Exercise> Respond with exact copies of the lines running from the line that contains "Toggle Use Global Light" to the end of the material.

Given data>
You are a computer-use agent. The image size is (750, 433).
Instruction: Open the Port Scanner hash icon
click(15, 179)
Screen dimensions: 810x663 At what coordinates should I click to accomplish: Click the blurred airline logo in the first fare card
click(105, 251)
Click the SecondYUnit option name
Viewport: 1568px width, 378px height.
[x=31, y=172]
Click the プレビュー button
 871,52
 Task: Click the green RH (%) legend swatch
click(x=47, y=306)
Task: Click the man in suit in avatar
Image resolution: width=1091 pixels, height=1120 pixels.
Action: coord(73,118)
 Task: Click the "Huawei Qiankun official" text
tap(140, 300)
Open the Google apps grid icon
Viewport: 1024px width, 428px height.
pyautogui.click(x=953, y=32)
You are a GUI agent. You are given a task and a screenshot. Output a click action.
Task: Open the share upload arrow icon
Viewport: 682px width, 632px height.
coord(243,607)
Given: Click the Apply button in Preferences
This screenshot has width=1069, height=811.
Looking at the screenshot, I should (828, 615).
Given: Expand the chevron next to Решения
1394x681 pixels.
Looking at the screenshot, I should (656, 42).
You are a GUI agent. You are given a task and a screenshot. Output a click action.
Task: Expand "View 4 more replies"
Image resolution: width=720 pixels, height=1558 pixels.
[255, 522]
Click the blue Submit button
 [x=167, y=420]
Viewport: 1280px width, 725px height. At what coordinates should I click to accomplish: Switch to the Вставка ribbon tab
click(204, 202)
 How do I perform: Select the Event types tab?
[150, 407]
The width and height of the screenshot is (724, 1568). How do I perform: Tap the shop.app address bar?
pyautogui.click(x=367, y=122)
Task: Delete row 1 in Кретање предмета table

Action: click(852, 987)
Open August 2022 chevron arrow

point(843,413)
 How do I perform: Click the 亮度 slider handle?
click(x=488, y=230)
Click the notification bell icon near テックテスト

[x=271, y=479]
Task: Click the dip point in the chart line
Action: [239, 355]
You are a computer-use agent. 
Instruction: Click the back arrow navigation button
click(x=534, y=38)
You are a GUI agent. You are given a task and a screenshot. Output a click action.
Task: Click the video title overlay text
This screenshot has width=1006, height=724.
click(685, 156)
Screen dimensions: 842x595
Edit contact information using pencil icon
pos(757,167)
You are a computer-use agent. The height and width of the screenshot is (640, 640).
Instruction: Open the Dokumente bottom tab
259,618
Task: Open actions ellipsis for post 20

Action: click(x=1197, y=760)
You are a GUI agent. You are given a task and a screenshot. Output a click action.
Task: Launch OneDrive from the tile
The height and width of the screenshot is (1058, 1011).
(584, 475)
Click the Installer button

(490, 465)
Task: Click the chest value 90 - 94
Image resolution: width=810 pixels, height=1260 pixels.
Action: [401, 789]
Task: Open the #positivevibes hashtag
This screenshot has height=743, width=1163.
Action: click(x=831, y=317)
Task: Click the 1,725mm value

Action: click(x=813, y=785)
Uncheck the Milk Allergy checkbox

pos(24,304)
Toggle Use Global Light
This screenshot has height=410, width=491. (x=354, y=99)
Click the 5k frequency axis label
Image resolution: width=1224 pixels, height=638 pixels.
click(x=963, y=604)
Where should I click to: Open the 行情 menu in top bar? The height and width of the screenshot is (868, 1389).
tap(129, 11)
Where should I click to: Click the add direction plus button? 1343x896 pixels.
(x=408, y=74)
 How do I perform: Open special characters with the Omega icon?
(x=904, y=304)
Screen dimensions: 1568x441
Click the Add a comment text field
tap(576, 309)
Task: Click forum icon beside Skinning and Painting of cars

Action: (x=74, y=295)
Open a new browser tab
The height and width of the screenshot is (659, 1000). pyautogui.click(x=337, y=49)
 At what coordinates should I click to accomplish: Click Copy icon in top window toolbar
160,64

Response>
Toggle Use Global Light
This screenshot has height=410, width=491. (x=354, y=99)
Click the 5k frequency axis label
Image resolution: width=1224 pixels, height=638 pixels.
click(x=963, y=604)
Where should I click to: Open the 行情 menu in top bar? The height and width of the screenshot is (868, 1389).
tap(129, 11)
Where should I click to: Click the add direction plus button? 1343x896 pixels.
(x=408, y=74)
 How do I perform: Open special characters with the Omega icon?
(x=904, y=304)
Screen dimensions: 1568x441
Click the Add a comment text field
tap(576, 309)
Task: Click forum icon beside Skinning and Painting of cars

Action: (x=74, y=295)
Open a new browser tab
The height and width of the screenshot is (659, 1000). pyautogui.click(x=337, y=49)
 At what coordinates should I click to accomplish: Click Copy icon in top window toolbar
160,64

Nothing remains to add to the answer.